Menu bar shows twice on dual monitor, dock moves around

Mac Pro (early 2008) w/ Yosemite and dual monitor display


The menu bar at the top of the screen appears on BOTH monitors ALL the time. However, the one on the secondary monitor is dimmed out, and can be two or three app switches behind. For example, awhile ago I worked in Illustrator, and the Illustrator menu bar is visible in the second monitor (but dimmed). On the main monitor I have been in several apps since, but currently it is showing Firefox. If I mouse click on that dimmed out menu it will go right to Illustrator - and the Illustrator menu will appear on BOTH monitors. It will remain this way until switching to another app which has palettes on the second monitor, so just now I went to InDesign, and now that menu bar is visible. Also visible are the usual items in the right part of the menu, such as the time.


The Dock can also switch monitors, but that has only happened once.

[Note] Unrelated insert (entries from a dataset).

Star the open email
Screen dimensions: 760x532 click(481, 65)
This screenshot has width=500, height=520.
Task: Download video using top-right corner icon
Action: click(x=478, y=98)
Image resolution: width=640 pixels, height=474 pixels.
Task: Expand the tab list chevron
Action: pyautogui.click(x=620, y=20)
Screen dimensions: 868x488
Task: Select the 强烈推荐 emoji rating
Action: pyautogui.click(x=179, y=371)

Finally, but I think related. When in Adobe apps, with all the palettes located in the second monitor, when I click on something which should pop up more choices (anything in the character palette) - sometimes the pop-up will appear all the way across both screens, and on the main monitor. That is a ridiculous pain.


Other than that the system seems stable, and the apps do work. I did go back down to one desktop in spaces, but that seems to make no difference. Ideas ???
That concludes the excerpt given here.